‘Don’t Believe Ayn Rand’ - Novella
“She felt suddenly as if nothing existed beyond that circle, and she wondered at the joyous, proud comfort to be found in a sense of the finite, in the knowledge that the field of one’s concern lay within the realm of one’s sight.”
-Ayn Rand, Atlas Shrugged
Ayn Rand is best known for developing the philosophy of Objectivism. That as human beings our perception of the world is objective and we exist and are determined by the nature of reality, not by the thoughts we might have. Her novel ‘Atlas Shrugged’ was voted in 1991 the most read, most influential book after the Bible.
The core philosophy purported: “the concept of man as a heroic being, with his own happiness as the moral purpose of his life, with productive achievement as his noblest activity, and reason as his only absolute”. Rand encouraged rational self-interest and the ‘virtue’ of selfishness in her philosophy based on reason and egoism.

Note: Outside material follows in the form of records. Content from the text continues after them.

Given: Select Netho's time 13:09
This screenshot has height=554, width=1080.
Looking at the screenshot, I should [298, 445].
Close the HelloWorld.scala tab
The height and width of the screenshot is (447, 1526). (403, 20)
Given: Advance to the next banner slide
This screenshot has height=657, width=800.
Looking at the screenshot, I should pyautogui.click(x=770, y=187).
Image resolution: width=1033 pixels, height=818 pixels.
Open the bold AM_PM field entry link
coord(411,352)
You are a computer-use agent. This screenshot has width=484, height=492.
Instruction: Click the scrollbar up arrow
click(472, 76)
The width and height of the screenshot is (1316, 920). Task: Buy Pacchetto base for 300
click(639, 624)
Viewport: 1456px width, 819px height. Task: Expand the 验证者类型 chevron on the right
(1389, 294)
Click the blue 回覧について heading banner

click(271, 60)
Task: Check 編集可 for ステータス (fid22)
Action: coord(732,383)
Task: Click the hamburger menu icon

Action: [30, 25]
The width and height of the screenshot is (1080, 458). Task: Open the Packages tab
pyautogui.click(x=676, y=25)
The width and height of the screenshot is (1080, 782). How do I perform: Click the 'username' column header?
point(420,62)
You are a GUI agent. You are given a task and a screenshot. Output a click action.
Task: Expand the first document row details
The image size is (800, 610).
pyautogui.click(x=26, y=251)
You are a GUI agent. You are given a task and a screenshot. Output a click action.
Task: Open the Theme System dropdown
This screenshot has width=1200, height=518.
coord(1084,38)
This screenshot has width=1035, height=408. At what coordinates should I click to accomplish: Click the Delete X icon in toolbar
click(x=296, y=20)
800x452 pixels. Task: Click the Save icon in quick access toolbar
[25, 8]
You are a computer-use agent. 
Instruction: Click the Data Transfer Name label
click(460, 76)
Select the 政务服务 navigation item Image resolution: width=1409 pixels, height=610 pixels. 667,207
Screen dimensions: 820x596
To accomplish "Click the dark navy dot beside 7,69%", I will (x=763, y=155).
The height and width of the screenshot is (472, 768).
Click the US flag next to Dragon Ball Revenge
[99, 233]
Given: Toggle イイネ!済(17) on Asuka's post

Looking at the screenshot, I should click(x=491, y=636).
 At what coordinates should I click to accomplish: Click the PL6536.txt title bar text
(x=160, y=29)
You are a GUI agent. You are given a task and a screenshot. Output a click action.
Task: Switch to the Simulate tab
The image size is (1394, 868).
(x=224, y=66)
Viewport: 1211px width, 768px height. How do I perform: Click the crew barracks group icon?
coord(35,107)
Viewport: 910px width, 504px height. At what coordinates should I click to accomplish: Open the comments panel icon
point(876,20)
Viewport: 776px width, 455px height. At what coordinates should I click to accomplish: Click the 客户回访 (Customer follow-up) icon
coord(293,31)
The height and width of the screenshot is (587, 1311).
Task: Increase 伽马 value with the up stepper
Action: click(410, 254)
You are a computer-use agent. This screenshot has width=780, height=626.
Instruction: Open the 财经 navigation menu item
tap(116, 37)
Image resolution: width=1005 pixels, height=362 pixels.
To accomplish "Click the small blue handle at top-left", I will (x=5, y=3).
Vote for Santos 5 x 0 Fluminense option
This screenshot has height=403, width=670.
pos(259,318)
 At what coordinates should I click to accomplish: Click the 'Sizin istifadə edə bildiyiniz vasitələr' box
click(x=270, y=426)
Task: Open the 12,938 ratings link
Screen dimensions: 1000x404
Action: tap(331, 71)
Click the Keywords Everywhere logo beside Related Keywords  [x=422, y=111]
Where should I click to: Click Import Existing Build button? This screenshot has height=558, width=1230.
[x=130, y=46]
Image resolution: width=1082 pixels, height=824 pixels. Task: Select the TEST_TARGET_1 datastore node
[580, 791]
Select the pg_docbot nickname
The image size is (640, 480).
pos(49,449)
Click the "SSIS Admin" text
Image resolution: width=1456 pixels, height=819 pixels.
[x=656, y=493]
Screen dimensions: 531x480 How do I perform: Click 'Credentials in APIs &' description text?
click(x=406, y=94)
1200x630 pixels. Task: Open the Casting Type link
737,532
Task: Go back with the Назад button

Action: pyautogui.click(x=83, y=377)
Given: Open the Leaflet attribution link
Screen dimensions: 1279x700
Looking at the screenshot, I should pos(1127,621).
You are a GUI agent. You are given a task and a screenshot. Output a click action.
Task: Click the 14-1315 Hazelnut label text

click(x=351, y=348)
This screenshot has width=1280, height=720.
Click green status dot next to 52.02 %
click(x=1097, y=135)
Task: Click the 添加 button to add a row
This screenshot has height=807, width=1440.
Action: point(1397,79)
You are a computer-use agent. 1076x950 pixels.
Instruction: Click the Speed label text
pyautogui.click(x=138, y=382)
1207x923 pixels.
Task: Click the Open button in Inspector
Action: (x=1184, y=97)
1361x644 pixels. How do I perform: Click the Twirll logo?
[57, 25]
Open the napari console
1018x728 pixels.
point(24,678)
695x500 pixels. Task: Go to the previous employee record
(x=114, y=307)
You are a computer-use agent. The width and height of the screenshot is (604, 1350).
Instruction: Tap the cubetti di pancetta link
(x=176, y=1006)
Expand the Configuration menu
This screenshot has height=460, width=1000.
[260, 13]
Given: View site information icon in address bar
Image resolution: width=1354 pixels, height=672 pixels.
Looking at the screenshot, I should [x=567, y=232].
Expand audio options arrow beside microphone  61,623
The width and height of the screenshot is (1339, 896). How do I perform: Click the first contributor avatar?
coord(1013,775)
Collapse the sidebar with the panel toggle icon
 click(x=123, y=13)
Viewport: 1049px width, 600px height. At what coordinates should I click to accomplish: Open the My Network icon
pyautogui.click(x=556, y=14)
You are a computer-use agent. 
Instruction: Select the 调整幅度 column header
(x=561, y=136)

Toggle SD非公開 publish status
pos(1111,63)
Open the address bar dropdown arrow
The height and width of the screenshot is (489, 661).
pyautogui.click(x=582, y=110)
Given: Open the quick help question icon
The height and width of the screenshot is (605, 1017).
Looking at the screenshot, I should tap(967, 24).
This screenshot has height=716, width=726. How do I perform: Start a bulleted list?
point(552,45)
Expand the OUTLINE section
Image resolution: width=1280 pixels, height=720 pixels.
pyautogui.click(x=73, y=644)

The 1950s and 60s saw ‘The Collective’ (an inside ironic joke, acknowledging the groups commitment to individualism) develop and begin to influence big business in America. Adam Curtis explores how far reaching Rand’s influence became in ‘All watched over by machines of loving grace…’ and Novella have a catchy, girl-pop jangle track warning us not to believe everything Rand promoted.